Opinion: How being sober is the best fun ever

How do you balance being teetotal with the full university experience? Now she's stopped drinking, Millie Rose thinks she knows...

Author Millie Rose in her neon hair dye heyday

I slept with two colleagues, snoozed through 2pm lectures, and flashed two tits on a mechanical unicorn at a staff party. I did it all sober.

Whoever said not drinking while at university is boring clearly lied. I’ve never had more stories to tell – now I can actually remember them.

It was thrd year I started my alcohol-free journey. No one actively chooses to be sober at university, do they? My liver had simply decided I had drunk my life’s share of alcohol in my first two years. Not that I’m surprised. If Snapchat stories and friends are anything to go by, I was well into my Britney Spears circa 2007 era. That is, if you took away the shears and replaced them with various neon hair dyes.

After recently learning about one of my last alcohol-infused nights out in which I flashed two of my housemates, I’m more than happy to admit everyone may be safer now I’m sober.

Ironically enough, both the biggest help and hurt on this journey is my job.

Bartending in a nightclub isn’t the job you’d most associate with someone who’s teetotal, but I’m not even the only one. It actually makes not drinking easier. Not only because every good drinking opportunity usually ends with me behind the bar making money instead of spending it, but because after watching some of the absolute states that walk (or, rather, stumble) through the club, it’s enough to make anyone conscious of their own drinking.
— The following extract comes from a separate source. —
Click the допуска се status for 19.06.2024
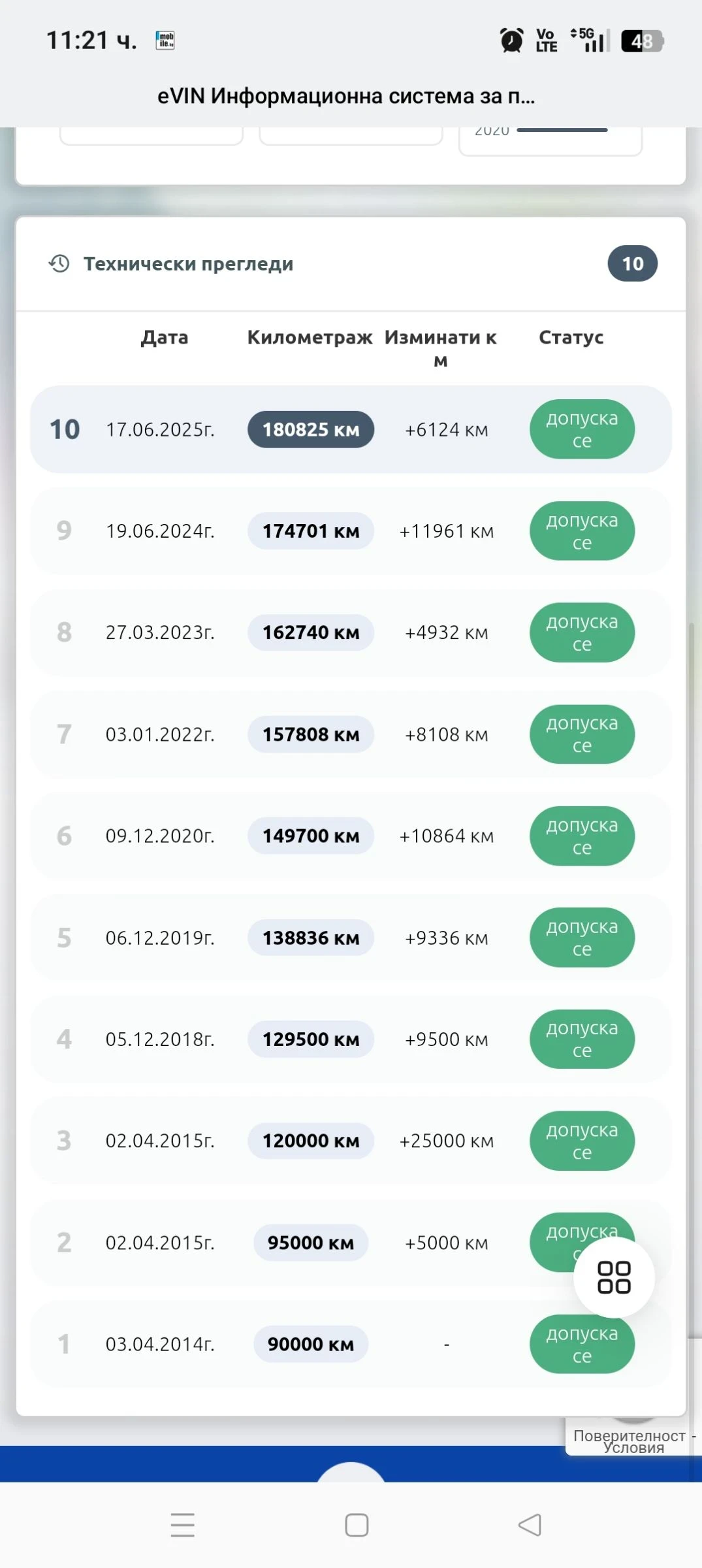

I’m so glad I can confidently say I will never, at my big middle age, throw a paddy, smacking on the bar screaming because I wasn’t the first person served. I will never wear flip flops to a nightclub “because they’re comfortable” and then pretend to be from “health and sthafety” when I manage to scratch my foot from a fragment of broken glass on the floor. And I will never again stumble drunk into a middle-aged man’s arms only to wake up in his bed the next morning tasting regret.

If I did, it would be solely my decision. And I would know it had been my decision when I woke up the next day.

The hardest part of all this is socialising. All the socials with my work friends involve drinking, and every night in or out with my housemates – at least one of them is nailing booze.

They don’t care that I’m not, though. I’m still invited.

I drink cranberry juice – which I’m sure people appreciate. Before, I could hardly do karaoke whilst steaming, could only dance in a club if I’d had many a shot of tequila, and drank as a substitute for personality and confidence.

Now, I have friends I know love me for me, and don’t need me to be drunk to have a good time. Friends I meet for coffee and clubbing. Friends who drag me onto the dance floor. Friends who I drag onto the dance floor.

I can also sleep around and have just as much fun as before. Exhibit A: sleeping with one of my work-best-friends, who, when I was ready to be a little more settled again, became my boyfriend.

So, yes, I can safely say my life has largely improved since being sober.

As much as I sometimes miss a cathartic drink – or drunk sex with the right people – I know I would miss being myself more.